- ABOUT THIS TASK: Take the line with "This screenshot has width=1000, height=530." and every line after it, through the end of the listing, and give them again exactly, pictures excluded.

LISTED ENTRIES section start

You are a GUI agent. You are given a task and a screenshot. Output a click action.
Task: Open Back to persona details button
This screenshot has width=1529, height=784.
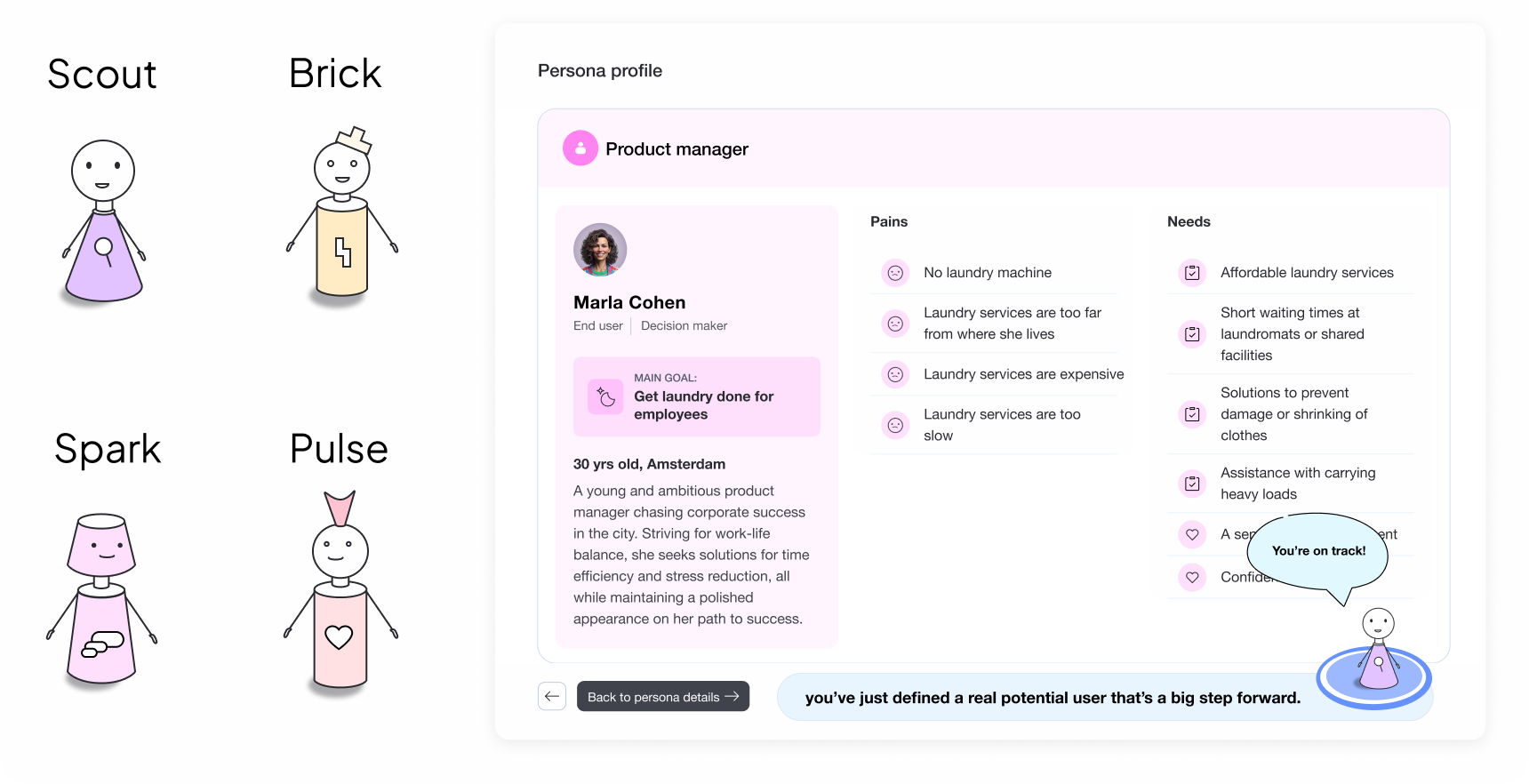coord(663,696)
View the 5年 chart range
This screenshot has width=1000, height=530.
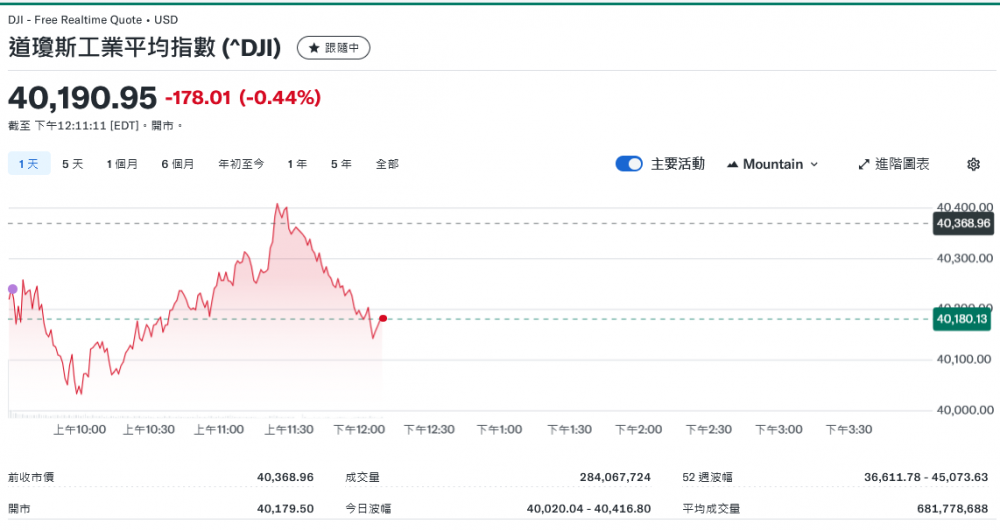click(x=341, y=164)
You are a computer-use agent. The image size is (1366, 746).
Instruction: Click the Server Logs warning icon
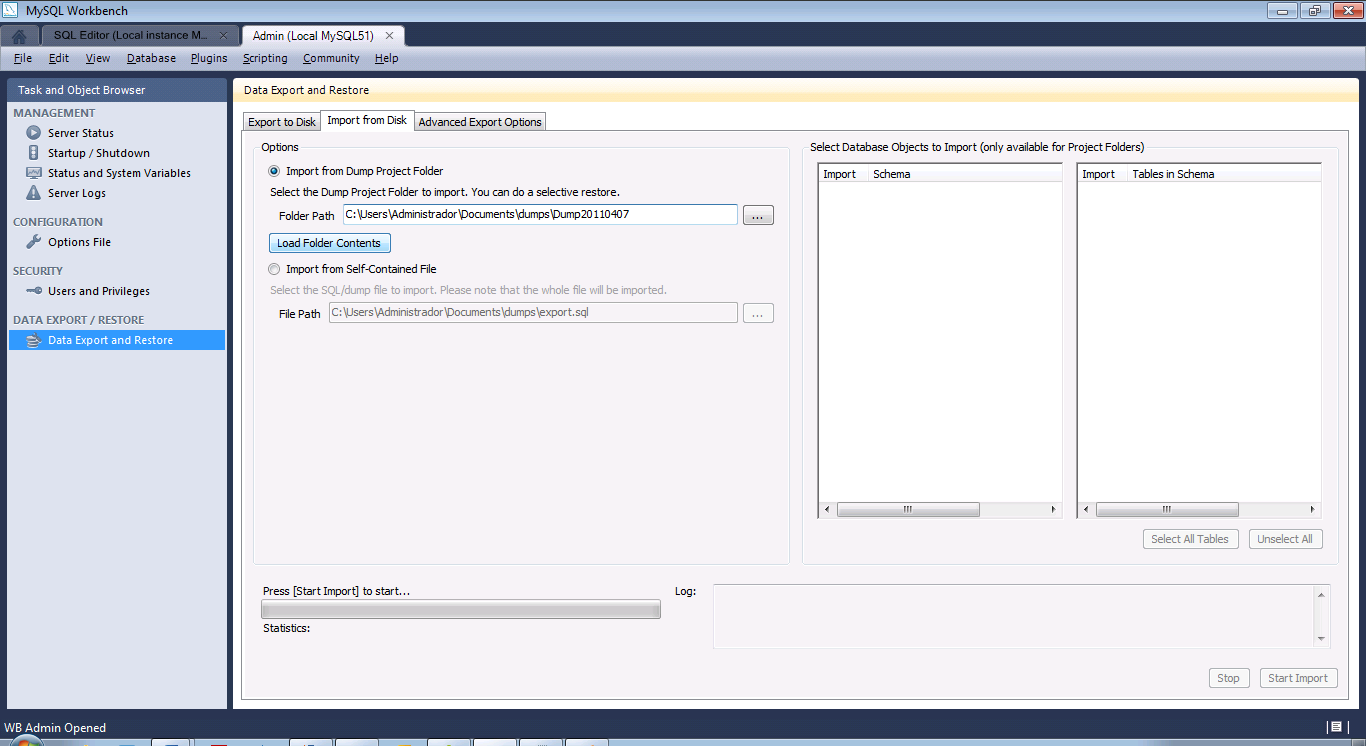[34, 193]
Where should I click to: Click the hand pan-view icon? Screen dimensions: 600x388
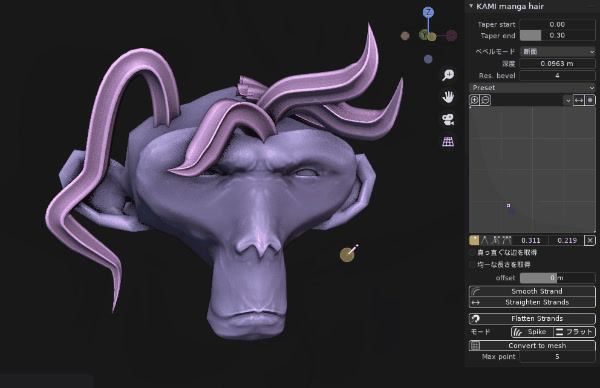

LISTED ENTRIES section end

- RESULT OF THE TASK:
This screenshot has width=1000, height=530.
click(x=341, y=164)
You are a computer-use agent. The image size is (1366, 746).
Instruction: Click the Server Logs warning icon
[34, 193]
Where should I click to: Click the hand pan-view icon? Screen dimensions: 600x388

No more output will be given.